DATA SUPPLIED section start

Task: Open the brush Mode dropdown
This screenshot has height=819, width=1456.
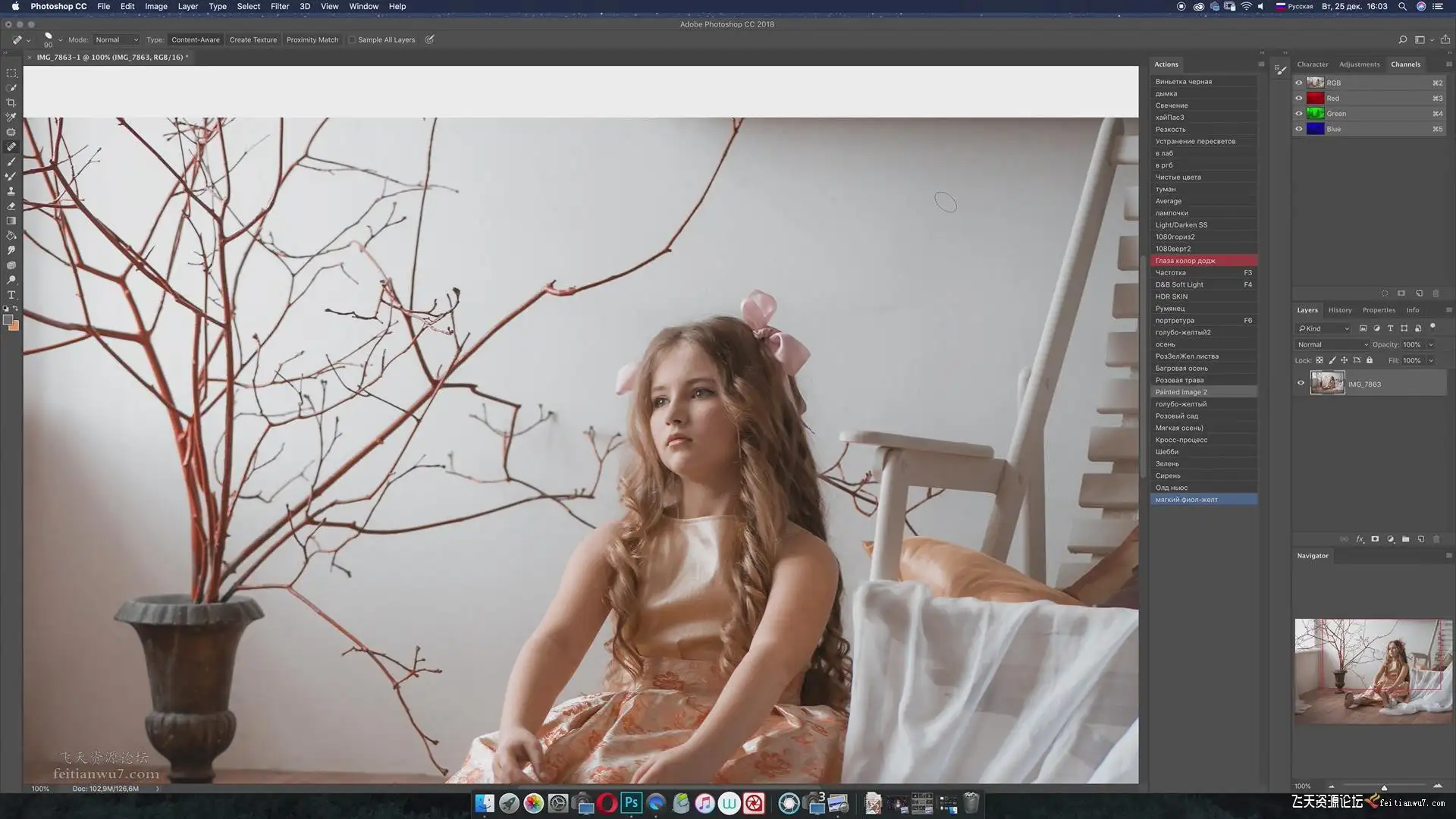Action: 116,40
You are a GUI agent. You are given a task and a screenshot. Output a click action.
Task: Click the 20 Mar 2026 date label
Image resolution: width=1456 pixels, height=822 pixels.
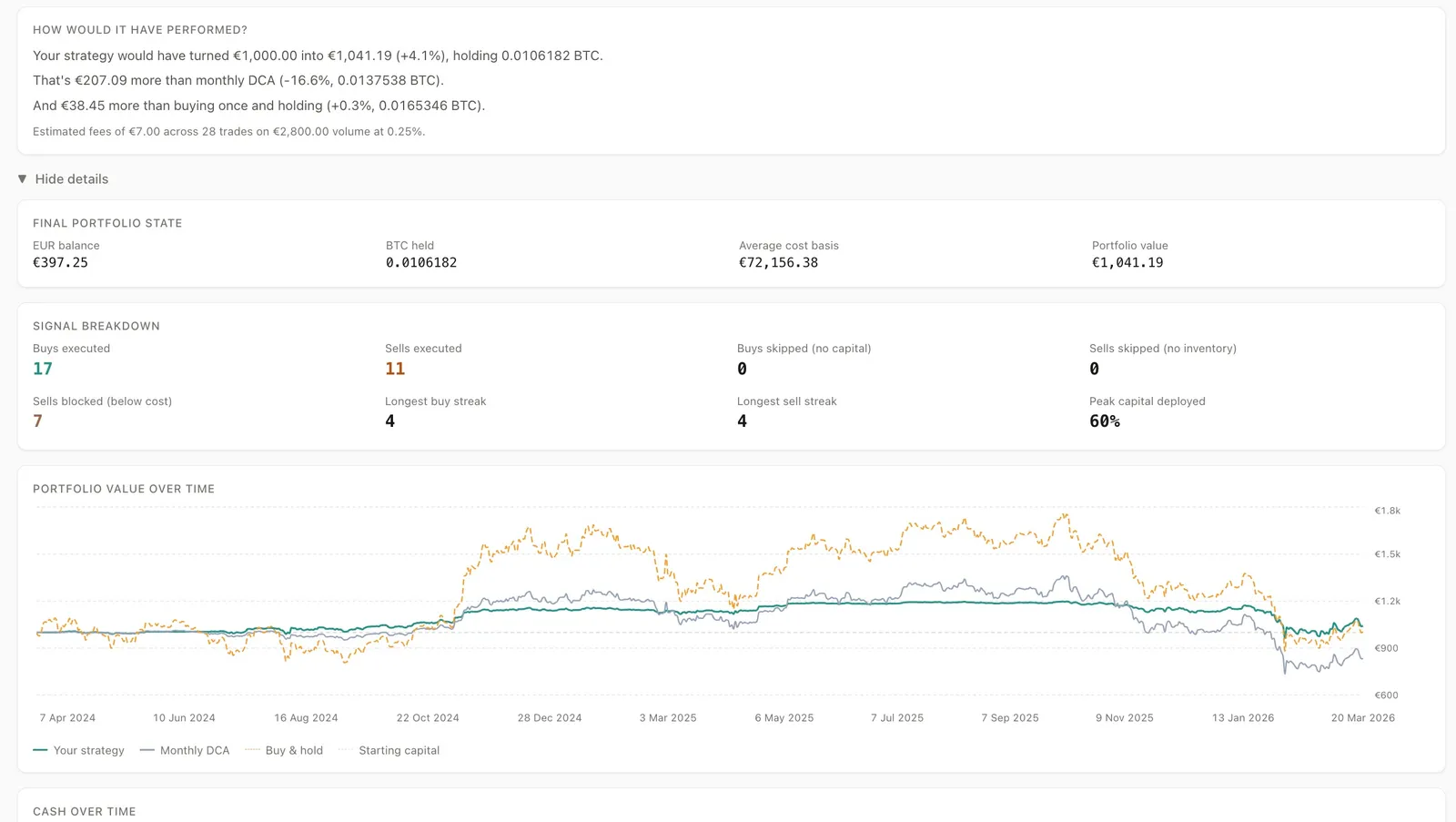1362,717
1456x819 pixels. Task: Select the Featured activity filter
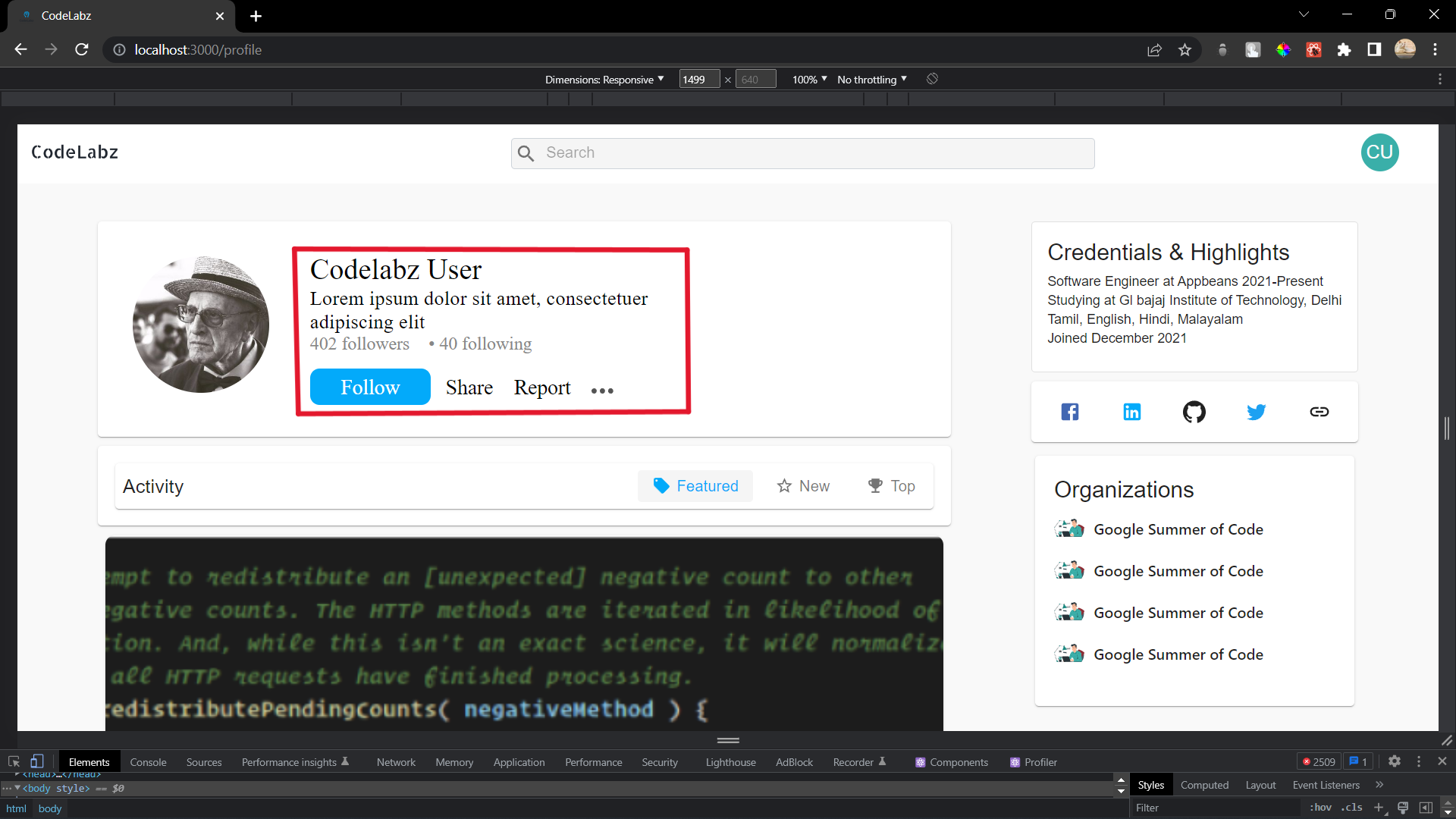pos(695,486)
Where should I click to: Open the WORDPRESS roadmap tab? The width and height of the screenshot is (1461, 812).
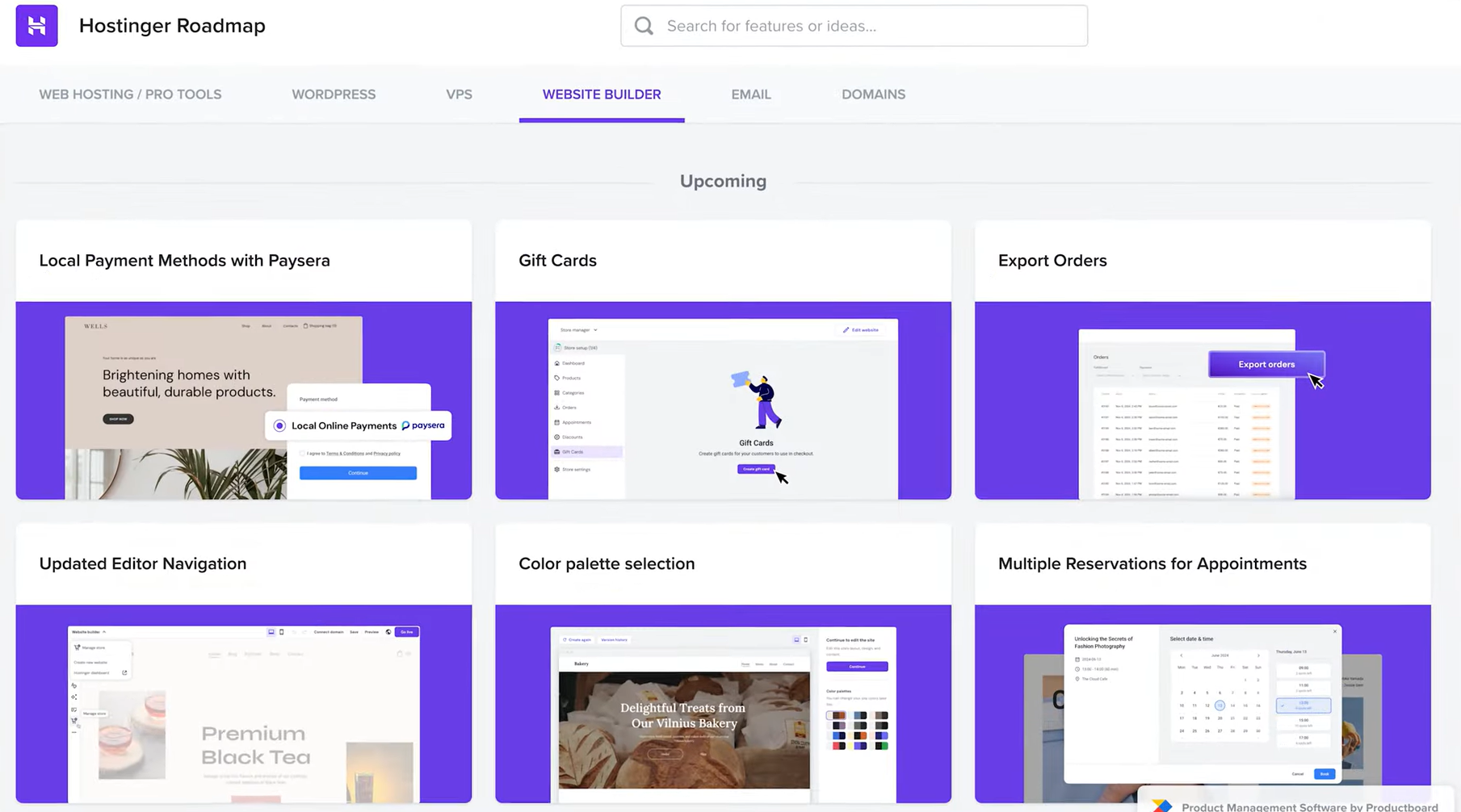tap(334, 94)
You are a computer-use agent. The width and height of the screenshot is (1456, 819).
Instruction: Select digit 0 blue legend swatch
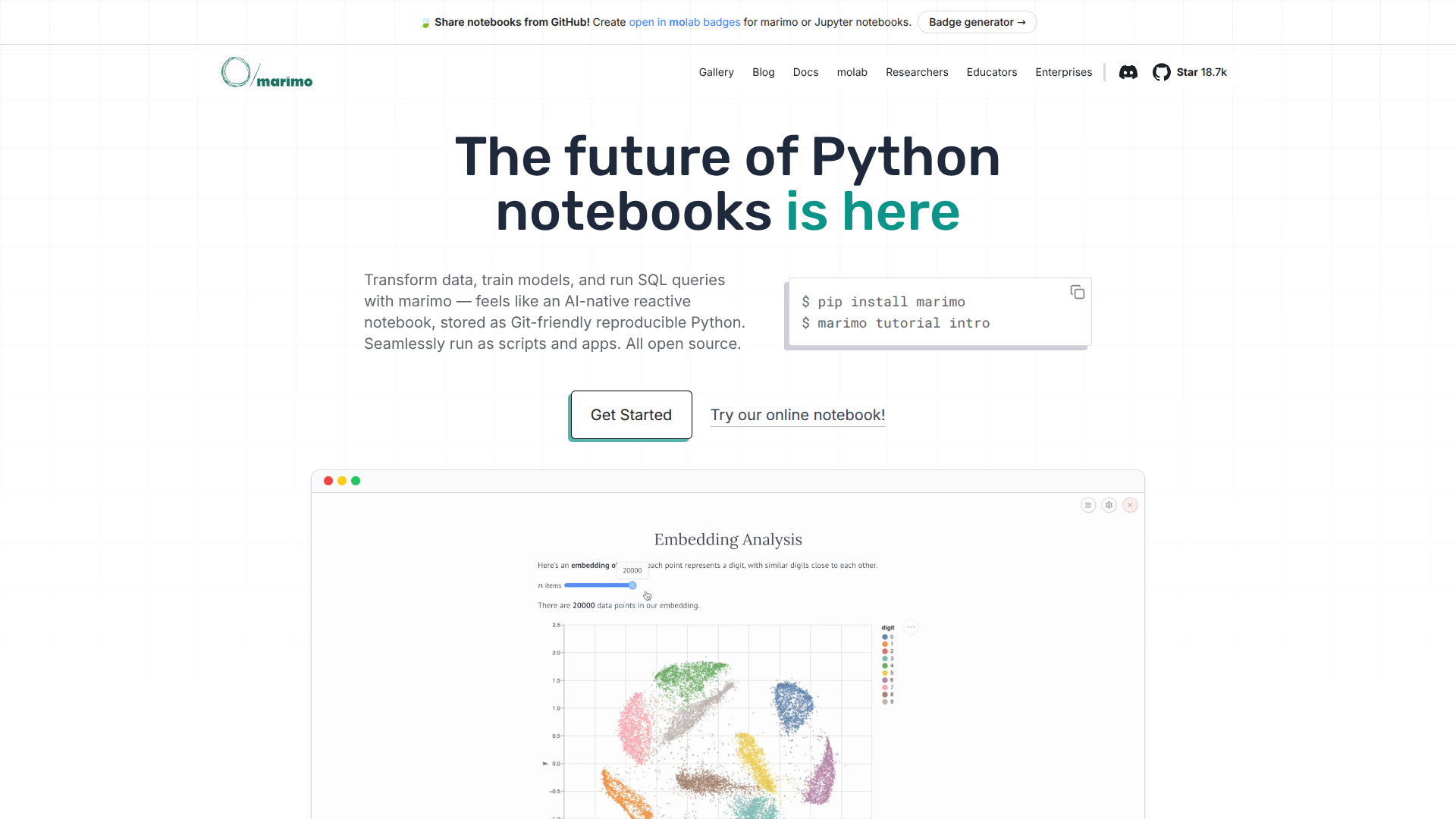pyautogui.click(x=884, y=637)
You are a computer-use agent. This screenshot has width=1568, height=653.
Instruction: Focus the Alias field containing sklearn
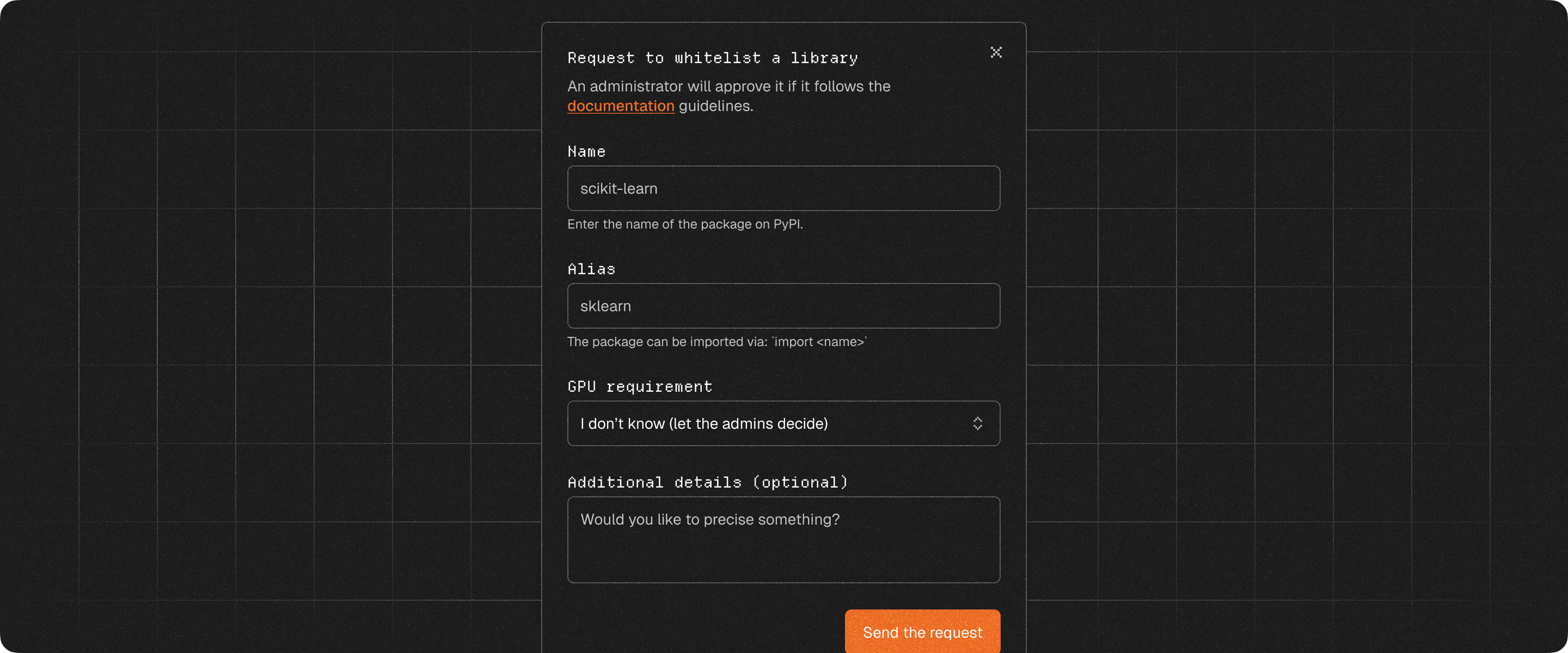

DATA SUPPLIED section end

### WHAT THE EXERCISE ASKS
Nothing but the pictures should be left out when the listing is repeated exactly.

### OUTPUT OF THE TASK
Task: Open the brush Mode dropdown
This screenshot has height=819, width=1456.
Action: 116,40
You are a GUI agent. You are given a task and a screenshot. Output a click action.
Task: Click the 20 Mar 2026 date label
Image resolution: width=1456 pixels, height=822 pixels.
1362,717
1456x819 pixels. Task: Select the Featured activity filter
pos(695,486)
Where should I click to: Open the WORDPRESS roadmap tab? The width and height of the screenshot is (1461, 812).
tap(334, 94)
You are a computer-use agent. The width and height of the screenshot is (1456, 819).
Instruction: Select digit 0 blue legend swatch
pyautogui.click(x=884, y=637)
You are a computer-use agent. This screenshot has width=1568, height=653.
Instruction: Focus the Alias field containing sklearn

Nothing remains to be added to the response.